Clinical Oscillatory Instability Sepsis Detection

Overview

This dataset tests whether a model can detect oscillatory instability in a sepsis-like clinical system.

Many complex systems do not collapse immediately. Instead they begin to exhibit oscillatory behavior, where key system variables fluctuate in increasingly unstable cycles.

These oscillations often indicate that the system is approaching a critical boundary where small disturbances can trigger rapid deterioration.
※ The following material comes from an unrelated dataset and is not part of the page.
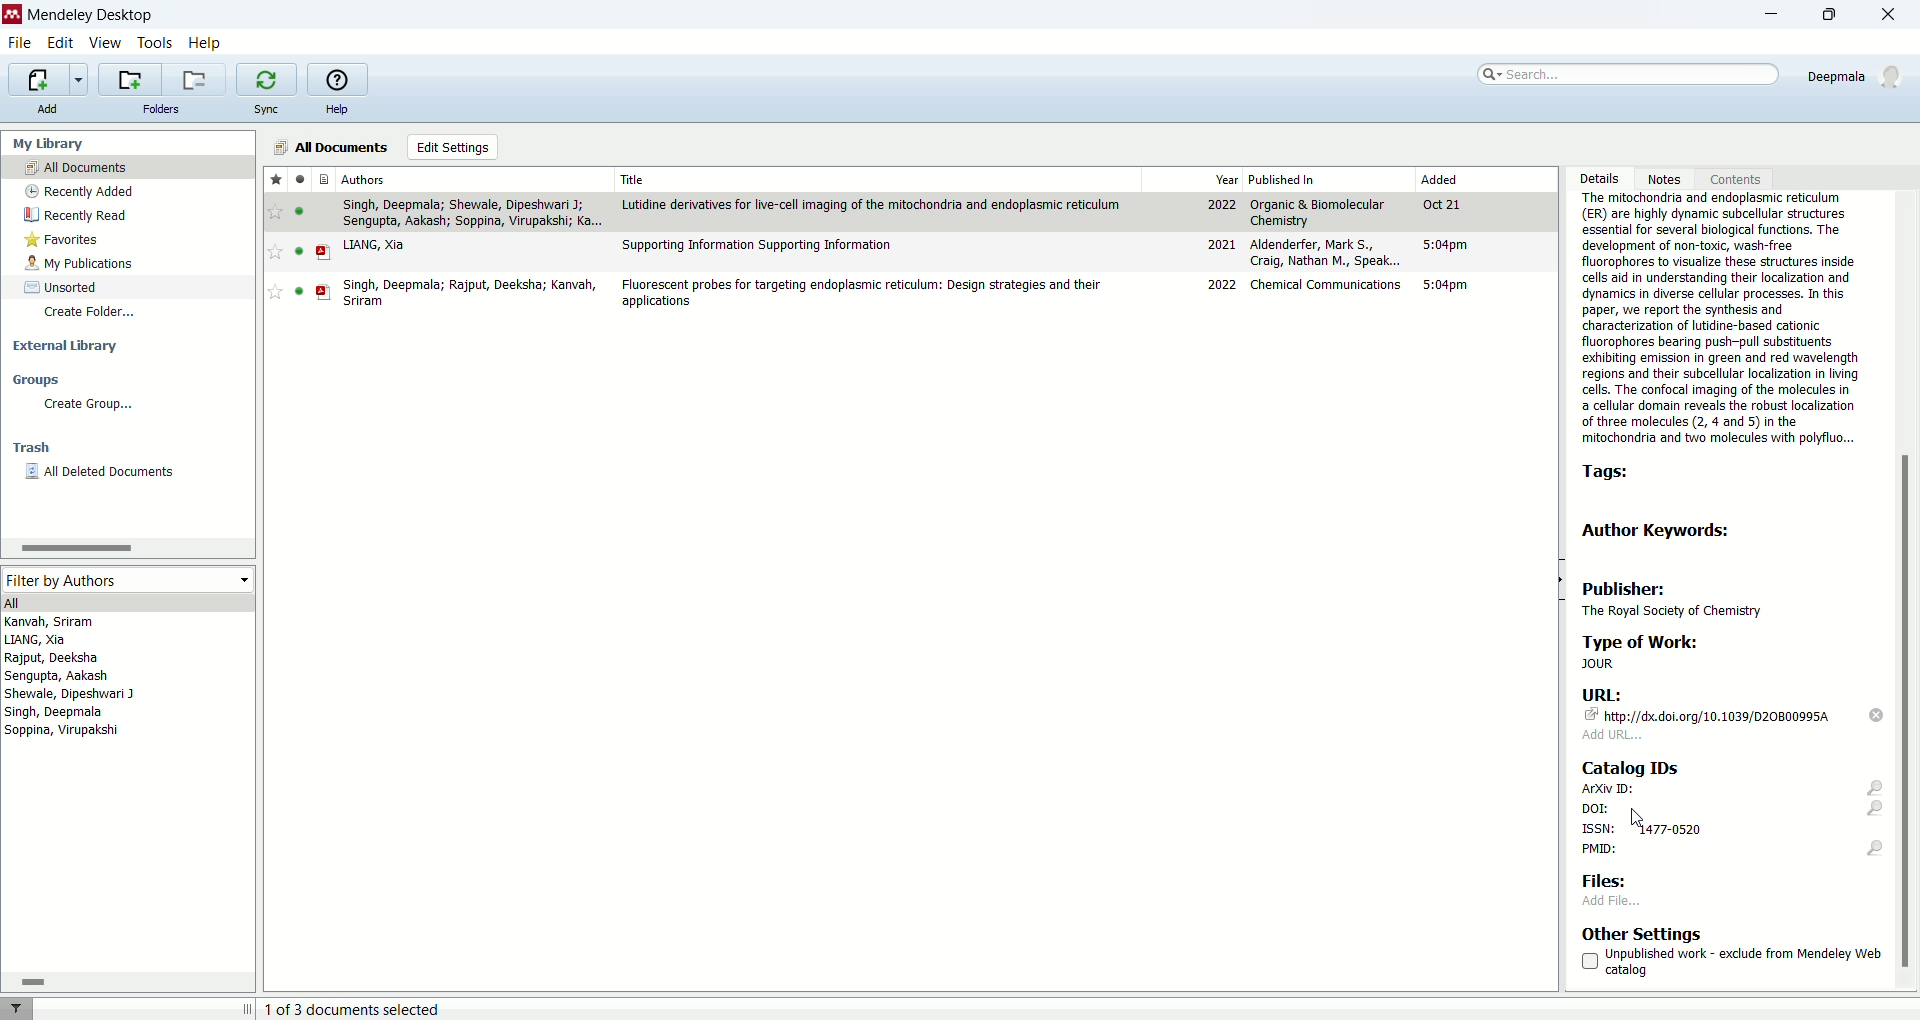 The image size is (1920, 1020). I want to click on title, so click(635, 179).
The goal of this benchmark is to determine whether models can recognize early oscillatory instability before collapse occurs.


Prediction target

label_oscillatory_instability

0 = no oscillatory instability
1 = oscillatory instability present

The task is to detect oscillatory patterns that signal proximity to instability.


Row structure

Each row represents a synthetic clinical scenario.

Columns:

scenario_id
pressure
buffer_capacity
coupling_strength
oscillation_amplitude
oscillation_frequency
trajectory_drift

Training rows include the label.
Tester rows omit the label.


Evaluation

The scoring script reports:

accuracy
precision
recall
f1
specificity
negative predictive value (npv)

Primary metric
recall

Secondary metric
f1

Recall is prioritized because detecting oscillatory instability early can prevent system collapse.


Why this benchmark matters

Oscillatory behavior is a common precursor to collapse in complex systems.

In clinical settings oscillations in physiological signals can indicate that regulatory mechanisms are failing.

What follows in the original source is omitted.